---------- Data to examine ----------
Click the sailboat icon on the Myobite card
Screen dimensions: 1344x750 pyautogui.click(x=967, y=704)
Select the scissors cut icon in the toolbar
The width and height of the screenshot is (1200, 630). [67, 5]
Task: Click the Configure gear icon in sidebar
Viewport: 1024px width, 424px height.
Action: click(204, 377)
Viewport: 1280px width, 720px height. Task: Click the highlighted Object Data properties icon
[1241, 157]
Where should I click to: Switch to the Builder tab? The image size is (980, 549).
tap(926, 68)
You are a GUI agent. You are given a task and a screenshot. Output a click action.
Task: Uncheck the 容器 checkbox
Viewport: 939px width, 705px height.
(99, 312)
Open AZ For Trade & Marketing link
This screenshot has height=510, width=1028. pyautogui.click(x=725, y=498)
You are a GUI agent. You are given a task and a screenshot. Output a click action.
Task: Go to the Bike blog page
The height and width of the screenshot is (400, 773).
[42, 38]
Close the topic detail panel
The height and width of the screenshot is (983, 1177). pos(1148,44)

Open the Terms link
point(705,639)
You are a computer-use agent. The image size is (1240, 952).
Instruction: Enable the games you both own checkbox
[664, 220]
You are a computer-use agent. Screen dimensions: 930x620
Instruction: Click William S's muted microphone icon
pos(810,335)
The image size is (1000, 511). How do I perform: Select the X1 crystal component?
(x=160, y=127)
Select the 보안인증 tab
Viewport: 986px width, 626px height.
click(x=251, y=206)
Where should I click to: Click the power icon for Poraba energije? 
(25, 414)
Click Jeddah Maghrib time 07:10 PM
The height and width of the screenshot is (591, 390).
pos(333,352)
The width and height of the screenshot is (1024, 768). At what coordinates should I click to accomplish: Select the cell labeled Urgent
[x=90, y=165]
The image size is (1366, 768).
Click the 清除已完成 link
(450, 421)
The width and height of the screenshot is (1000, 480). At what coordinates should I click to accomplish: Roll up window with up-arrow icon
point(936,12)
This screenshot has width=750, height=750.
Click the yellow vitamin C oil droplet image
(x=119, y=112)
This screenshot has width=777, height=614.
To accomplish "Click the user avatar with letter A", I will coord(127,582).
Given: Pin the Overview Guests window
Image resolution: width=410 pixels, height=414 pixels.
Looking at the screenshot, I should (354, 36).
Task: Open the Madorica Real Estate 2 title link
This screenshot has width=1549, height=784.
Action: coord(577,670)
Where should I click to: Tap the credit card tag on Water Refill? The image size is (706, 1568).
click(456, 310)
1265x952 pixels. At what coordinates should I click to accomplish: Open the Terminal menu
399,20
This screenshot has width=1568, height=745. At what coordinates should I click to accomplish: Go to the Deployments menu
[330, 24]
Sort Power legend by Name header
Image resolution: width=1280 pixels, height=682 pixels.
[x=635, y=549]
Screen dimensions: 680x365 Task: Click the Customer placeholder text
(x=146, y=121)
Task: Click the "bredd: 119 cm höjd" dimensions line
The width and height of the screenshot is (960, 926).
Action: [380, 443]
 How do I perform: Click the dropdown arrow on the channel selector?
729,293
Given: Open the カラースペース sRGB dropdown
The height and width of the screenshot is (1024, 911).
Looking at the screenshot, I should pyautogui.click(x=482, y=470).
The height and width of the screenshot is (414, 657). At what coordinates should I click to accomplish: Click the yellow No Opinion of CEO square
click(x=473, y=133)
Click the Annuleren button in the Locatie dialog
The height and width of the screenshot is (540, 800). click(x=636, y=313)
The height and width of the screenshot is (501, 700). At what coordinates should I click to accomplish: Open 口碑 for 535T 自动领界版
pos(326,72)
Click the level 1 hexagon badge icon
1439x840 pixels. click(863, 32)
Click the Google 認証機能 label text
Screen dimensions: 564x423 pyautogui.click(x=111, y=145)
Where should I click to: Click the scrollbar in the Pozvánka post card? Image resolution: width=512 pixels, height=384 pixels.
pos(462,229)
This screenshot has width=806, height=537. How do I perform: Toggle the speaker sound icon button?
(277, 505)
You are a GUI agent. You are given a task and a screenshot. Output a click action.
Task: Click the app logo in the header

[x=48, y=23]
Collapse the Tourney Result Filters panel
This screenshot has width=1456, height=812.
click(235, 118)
----------
Exercise aim
Among the entries above, say how many lines hold the word "computer". No other words belong in the answer.

Problem solution
2